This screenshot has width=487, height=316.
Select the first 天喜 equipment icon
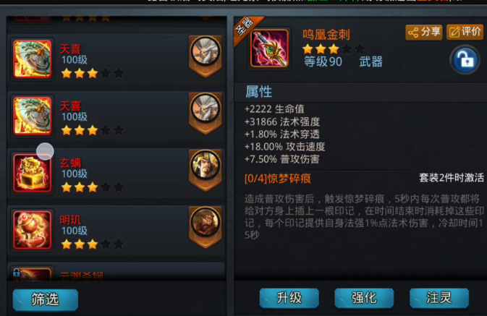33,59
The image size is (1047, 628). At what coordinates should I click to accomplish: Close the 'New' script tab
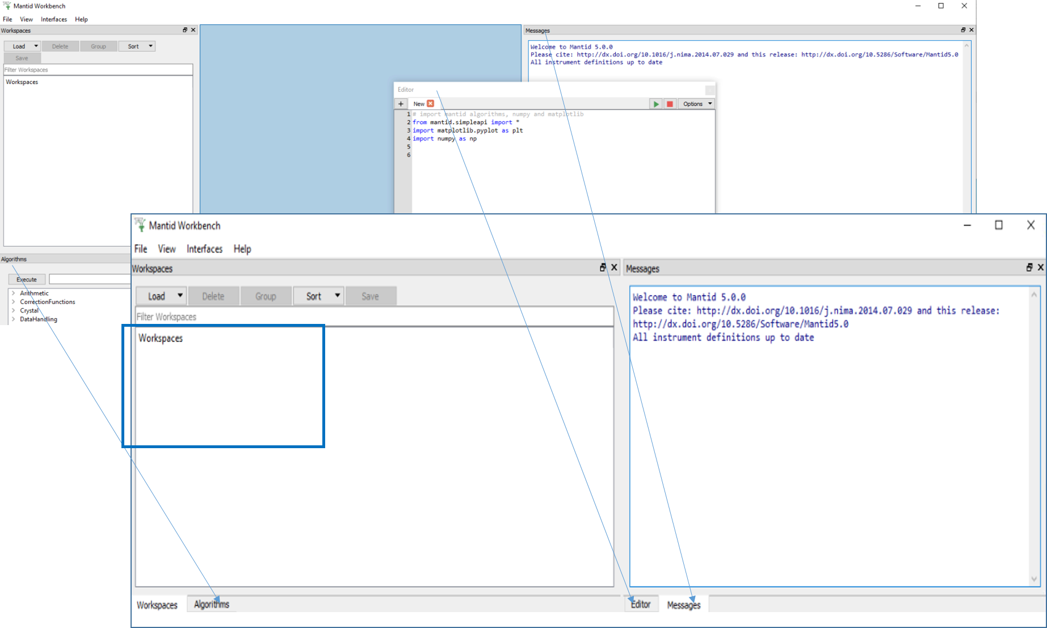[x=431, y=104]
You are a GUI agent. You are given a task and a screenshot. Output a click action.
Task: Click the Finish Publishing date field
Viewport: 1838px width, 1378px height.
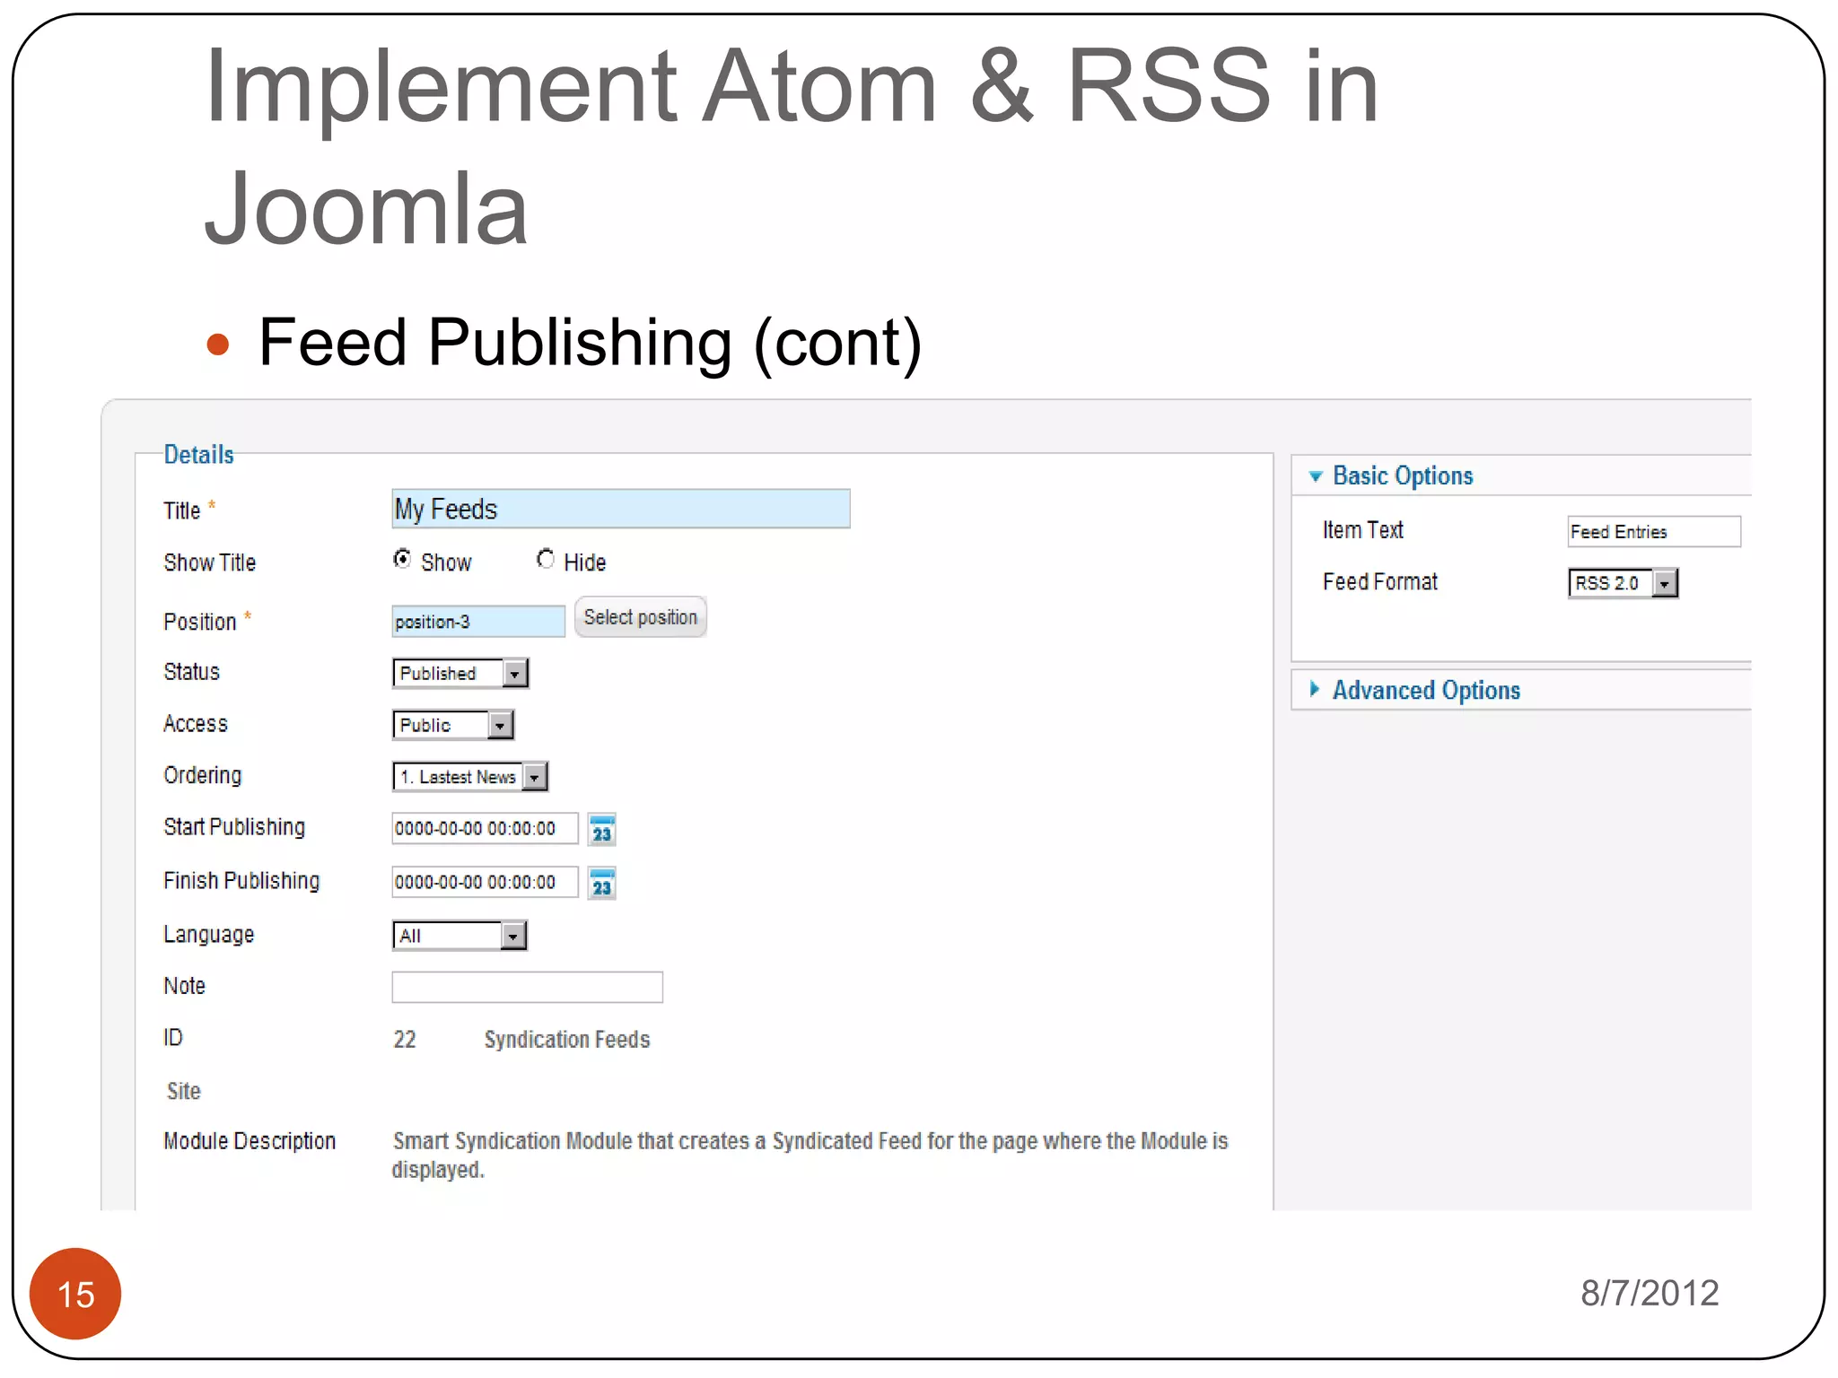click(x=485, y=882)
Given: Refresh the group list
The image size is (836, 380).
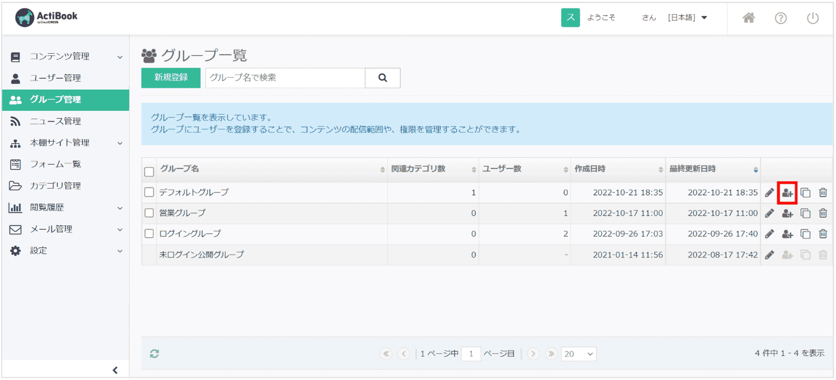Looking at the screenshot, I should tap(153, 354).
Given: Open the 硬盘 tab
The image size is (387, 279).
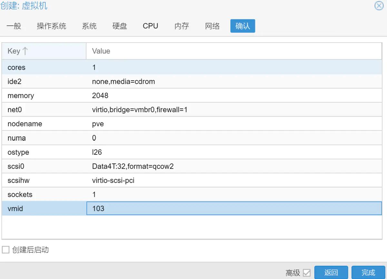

> _Given task_: Reproduce the stretch from the line containing "Given: Refresh the group list" through the end of the entries, both ends included, substituting "member list" for "group list" and leaving all else unchanged. Omit the pictures from your answer.

> _Exercise result_:
Given: Refresh the member list
The image size is (836, 380).
Looking at the screenshot, I should tap(153, 354).
Given: Open the 硬盘 tab
The image size is (387, 279).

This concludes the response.